§ **Task requirements**
[1] From the blog post on the Lunar Crater volcanic field below, copy the passage from "Scoria and cinders" to "aerials from ArcGIS online).".
[2] Answer these from the blog post on the Lunar Crater volcanic field below:
(a) In what part of Nevada is the field located?
(b) About how many vents does the quoted description count in the field?
(c) How old is the Lunar Lake Caldera?
[3] Carry on the blog post about the Lunar Crater volcanic field, starting after its final sentence.

§ **Exercise text**
Sunday, January 15, 2012

Scoria and cinders at Lunar Crater volcanic field

Lunar Crater volcanic field in Nevada, USA.
It is looking like a scoriaceous week.  Sandatlas wrote about Scoria from Etna, clarifying relationships among scoria, cinders and pumice.  Then Earth Picture of the Day featured a beautiful cinder cone from northern Arizona, with a closeup of scoria/cinders.  I feel I have to contribute too.
Lunar Crater volcanic field trends SSW across photo (all aerials from ArcGIS online).
Several years ago I visited the Lunar Crater volcanic field in central Nevada.  The number of volcanic features is amazing:  “approximately 95 late Pliocene and Pleistocene vents and at least 35 associated lava flows ... Vents include cinder cones, elongate fissures, and at least two maars.”   The field itself sits in an older volcanic feature -- the 25-million-year-old Lunar Lake Caldera.  For more information on the geology of the field, see the USGS Nevada Volcanoes and Volcanics website.

§ **Extracted entries**
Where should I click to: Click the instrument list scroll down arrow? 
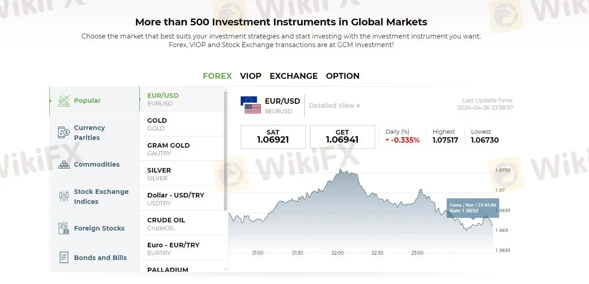[x=226, y=269]
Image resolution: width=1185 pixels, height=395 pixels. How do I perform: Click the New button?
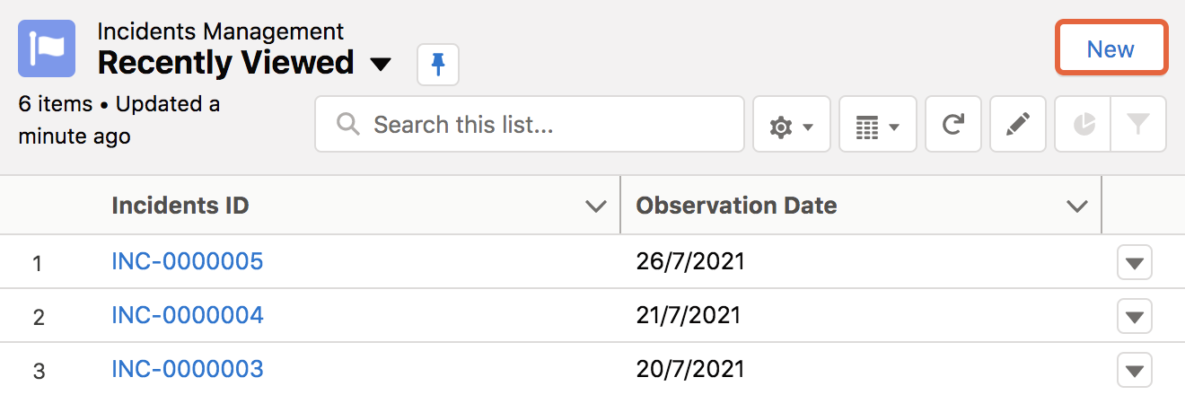click(x=1110, y=48)
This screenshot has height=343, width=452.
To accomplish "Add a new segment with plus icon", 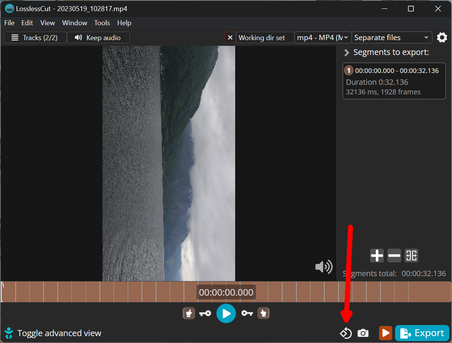I will [x=377, y=256].
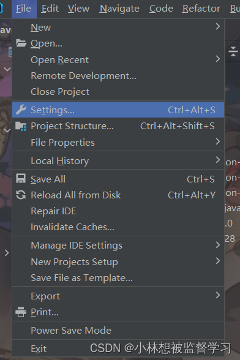Image resolution: width=240 pixels, height=360 pixels.
Task: Click the floppy disk Save All icon
Action: (21, 179)
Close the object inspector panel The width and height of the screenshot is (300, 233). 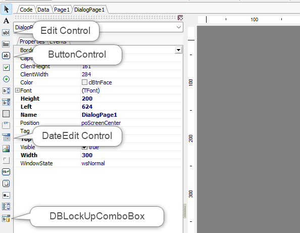point(180,18)
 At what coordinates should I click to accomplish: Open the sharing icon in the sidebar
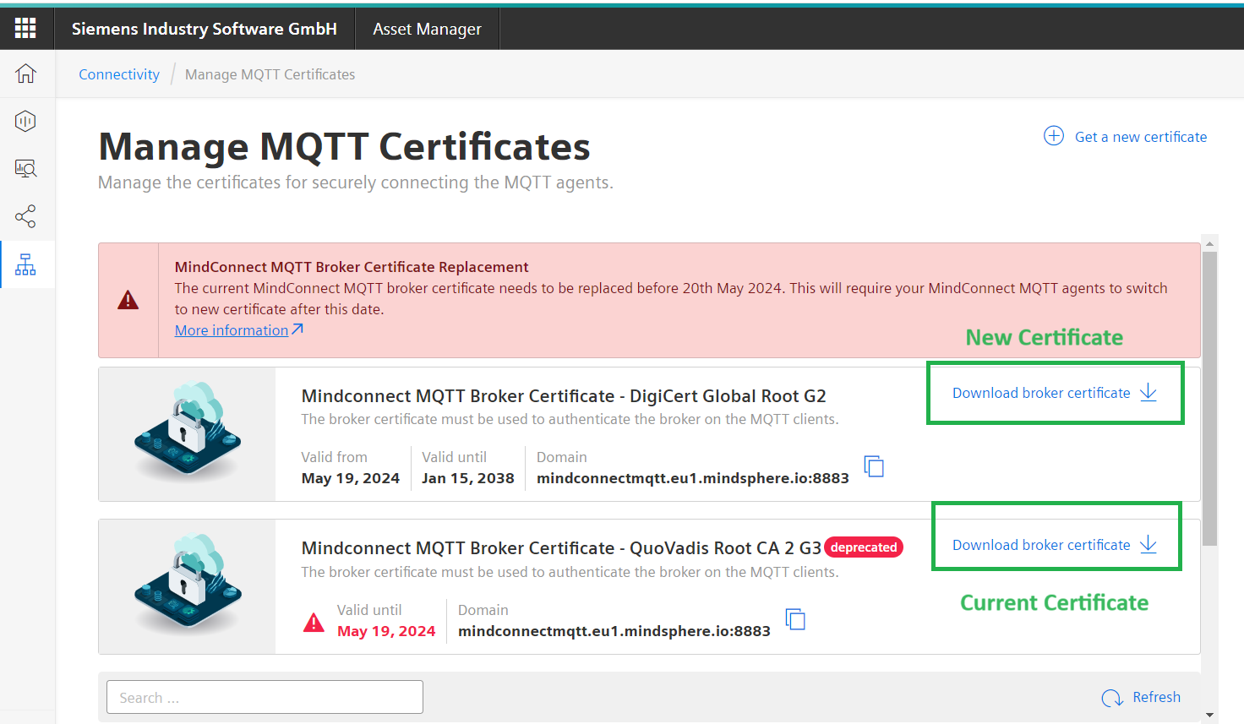tap(25, 216)
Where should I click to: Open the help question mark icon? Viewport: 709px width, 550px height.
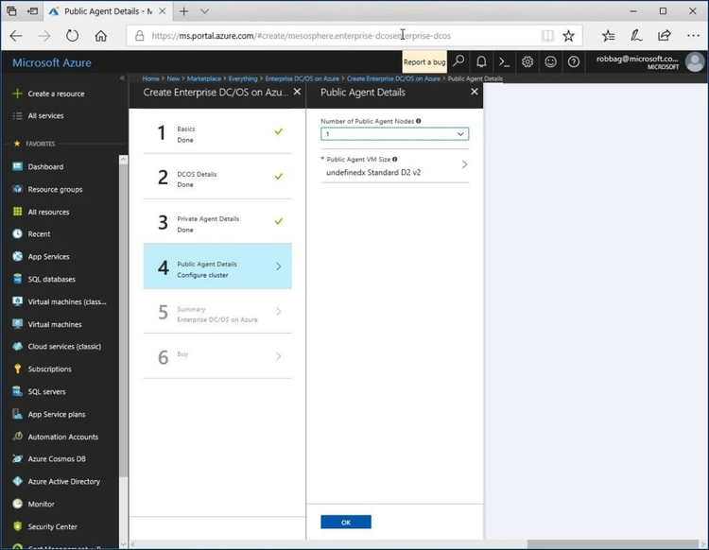(x=574, y=61)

§ **Exercise answers**
[1]
Scoria and cinders at Lunar Crater volcanic field

Lunar Crater volcanic field in Nevada, USA.
It is looking like a scoriaceous week.  Sandatlas wrote about Scoria from Etna, clarifying relationships among scoria, cinders and pumice.  Then Earth Picture of the Day featured a beautiful cinder cone from northern Arizona, with a closeup of scoria/cinders.  I feel I have to contribute too.
Lunar Crater volcanic field trends SSW across photo (all aerials from ArcGIS online).

[2]
(a) Central Nevada
(b) Approximately 95
(c) 25 million years old

[3]
Easy Chair Crater also has an informative web page, courtesy of the University of Nevada, Reno.  To the left, Sparky considers the Easy Chair cinder cone ... definitely not as nice as the couch at home.





There isn't much soil development on scoria but some hardier plants get established even so.

Lunar Crater is thought to be a maar, a flat-bottomed crater created by explosive eruption resulting from contact between super-hot magma and groundwater.
Looking across Lunar Crater from the highpoint of the rim.
The Lunar Crater volcanic field is about halfway between Ely and Tonopah, along US Highway 6.  Many of the features can be viewed from gravel and dirt roads, and hiking is always an option (public land managed by the BLM).
Sparky contemplates our humble existence on Earth.